- _SELECTED EXCERPT_
This is the first study to investigate M2-PK in infectious diarrhea and to compare M2-PK and FC in diarrhea. Each of the two experimental patient groups reflected the main characteristics of AD's two etiologies; that is, AD-RV reflected viral AD and AD-SE did so for bacterial AD.

The main finding is that M2-PK and FC had similar efficacies in discriminating patients with viral and bacterial cause of AD. In comparisons of M2-PK and FC in IBD, both tests also showed similar efficacy11,12,13.

Analysis of the ROC curves showed that the potential value of M2-PK could be greater than FC in differentiating between AD-RV and AD-SE. However, the sensitivities and specificities for both tests were low, e.g. M2-PK at a point of 100% specificity (10 U/g) was 51.7% sensitive in excluding bacterial diarrhea. Thus, both of those markers fail to meet the needs of clinical practice. Moreover, it was documented that the practical value of FC in differentiation between viral and bacterial origin of diarrhea in hospital settings could be lower than that of CRP.

- _REQUIRED ACTIONS_
• a. In the passage on M2-PK and FC in infectious diarrhea, what was the sensitivity of M2-PK in excluding bacterial diarrhea at the point of 100% specificity?
• b. Extend the passage on M2-PK and FC in infectious diarrhea, starting after its last sentence.

- _Stored data entries_
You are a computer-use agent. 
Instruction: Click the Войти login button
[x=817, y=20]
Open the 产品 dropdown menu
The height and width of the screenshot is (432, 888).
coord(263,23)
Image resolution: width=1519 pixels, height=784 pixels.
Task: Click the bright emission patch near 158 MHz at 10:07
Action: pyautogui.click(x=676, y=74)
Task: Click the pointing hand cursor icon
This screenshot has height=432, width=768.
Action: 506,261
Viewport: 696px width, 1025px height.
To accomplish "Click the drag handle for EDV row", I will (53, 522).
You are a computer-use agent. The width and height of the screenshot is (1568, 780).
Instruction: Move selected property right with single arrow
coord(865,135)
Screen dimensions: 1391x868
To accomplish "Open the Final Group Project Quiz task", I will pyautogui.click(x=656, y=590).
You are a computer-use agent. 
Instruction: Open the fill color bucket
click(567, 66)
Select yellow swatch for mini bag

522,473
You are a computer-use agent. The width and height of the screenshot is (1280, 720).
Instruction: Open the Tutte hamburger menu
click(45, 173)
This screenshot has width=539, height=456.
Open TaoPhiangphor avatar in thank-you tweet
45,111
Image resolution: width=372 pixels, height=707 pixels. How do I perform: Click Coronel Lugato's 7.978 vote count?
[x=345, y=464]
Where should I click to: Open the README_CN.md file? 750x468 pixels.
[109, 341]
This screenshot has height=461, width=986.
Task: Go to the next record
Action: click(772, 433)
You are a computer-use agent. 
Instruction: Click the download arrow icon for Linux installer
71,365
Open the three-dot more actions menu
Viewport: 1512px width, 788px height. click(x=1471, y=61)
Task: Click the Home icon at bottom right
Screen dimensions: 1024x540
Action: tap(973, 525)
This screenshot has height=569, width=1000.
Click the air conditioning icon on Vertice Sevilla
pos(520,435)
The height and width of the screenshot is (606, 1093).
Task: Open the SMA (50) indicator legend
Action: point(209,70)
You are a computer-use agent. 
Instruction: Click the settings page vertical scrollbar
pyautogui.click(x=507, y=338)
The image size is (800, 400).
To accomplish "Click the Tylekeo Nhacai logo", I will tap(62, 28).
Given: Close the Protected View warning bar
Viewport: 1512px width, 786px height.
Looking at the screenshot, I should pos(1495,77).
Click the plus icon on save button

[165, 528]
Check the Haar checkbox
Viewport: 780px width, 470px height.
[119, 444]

- _PER-TASK OUTPUTS_
• a. It was 51.7% sensitive, at a point of 10 U/g.

• b.
The sensitivity and specificity of FC in identification of patients with AD-RV among all AD patients in this study (79.3% and 71.4%) were lower than observed by Sýkora et al. (92% and 88%)10. However, Sýkora et al. analyzed a mixed population of patients from both tertiary and primary care in whom discrepancies between concentrations of FC in bacterial AD and viral AD were greater. Higher concentrations of FC in AD-RV in the present study can be explained by the study's setting parameter, as only hospitalized patients were recruited. Hospitalized AD-RV patients can be assumed to have greater gastrointestinal inflammation than patients with AD-RV treated in primary care settings. The findings of this study are consistent with those obtained by Shastri et al. in a large cohort of adult patients (mean age of 43.8 years). It should be noted that patients recruited by Shastri et al. were also hospitalized in reference centers.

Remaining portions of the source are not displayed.